Republicans are no longer committed to the democratic process. This is the scariest explanation of all, and it is the natural product of the party’s dependence on Trump loyalists and the lie that the presidential election was stolen. Republican officials in Iowa, Georgia, and across the country reacted to the massive turnout of Democrats in last year’s election with an equally massive effort to disenfranchise them through scores of initiatives that take aim at the voting rights of Democratic constituencies.

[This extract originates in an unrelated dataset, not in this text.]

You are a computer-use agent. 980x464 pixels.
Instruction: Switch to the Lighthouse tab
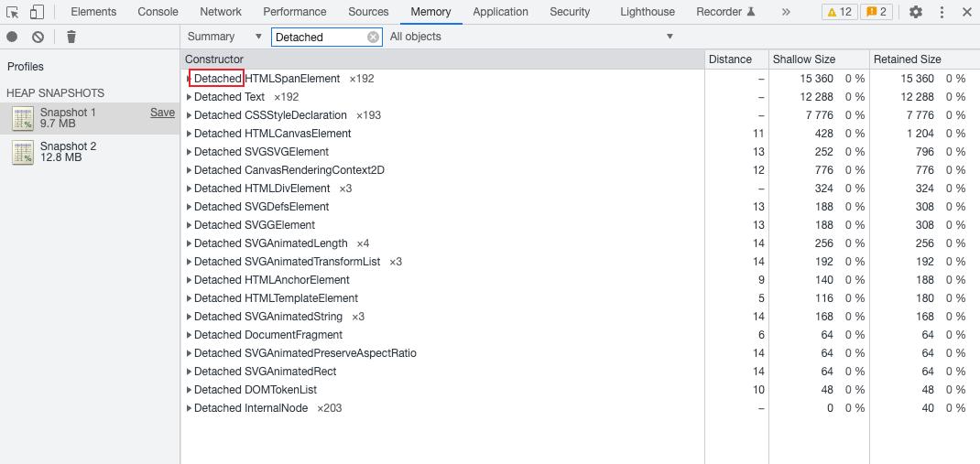point(647,12)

With post-census redistricting poised to create a new wave of gerrymanders that alone could put Republicans on the cusp of retaking the House, and with the Senate on a knife’s edge, Republicans have opted to lean into the tools that the Constitution’s founders gave them to rule from the minority. Like uniformly opposing Democratic presidents, this tactic isn’t new. But what is new is the possibility that, after the events of January 6, Republicans might use a congressional majority to set aside a potential Democratic Electoral College victory in 24 should they lose again. Gone is the small-government ideological rationale for electing Republicans, replaced by the assertion of the right to hold power. 

Despite these dark and unsettling explanations, a miraculous thing happened last week with the potential to upend Republican calculations. The Senate actually functioned. For the first time in a decade, a major bill cleared the House and was placed on the Senate calendar for debate, followed by an affirmative vote, a vote on the revised language in the House, and off to the president’s desk for his signature — just like in that Schoolhouse Rock video. It all seemed so effortless it was easy to overlook how the process leading to Biden’s signature on Thursday was itself as historic as the content of the law. 

This is the clearest sign yet that we are in a different era. Clinton and Obama — and Carter for that matter — had much larger majorities but couldn’t accomplish anything near as sweeping as Covid recovery, let alone get it done in a month and a half. The urgent circumstances of the pandemic are different from anything these past Democrats encountered, and the shadow of the January insurrection looms large over a Democratic caucus that recognizes the failure of the young administration would lead to more than mere political defeat. This helped to assure unity among party factions, and while that unity could be challenged as the focus shifts from the widely popular relief legislation to issues like civil rights and immigration, it is also possible that momentum could build for more bold action from a caucus poised to build on its stunning early success. At the very least, the ease with which Biden was able to fulfill his cornerstone campaign promise suggests that Republicans cannot run the same play against him and expect it to pull him down. As William Kristol astutely noted years ago, showing the public what competent government can do builds the demand for more.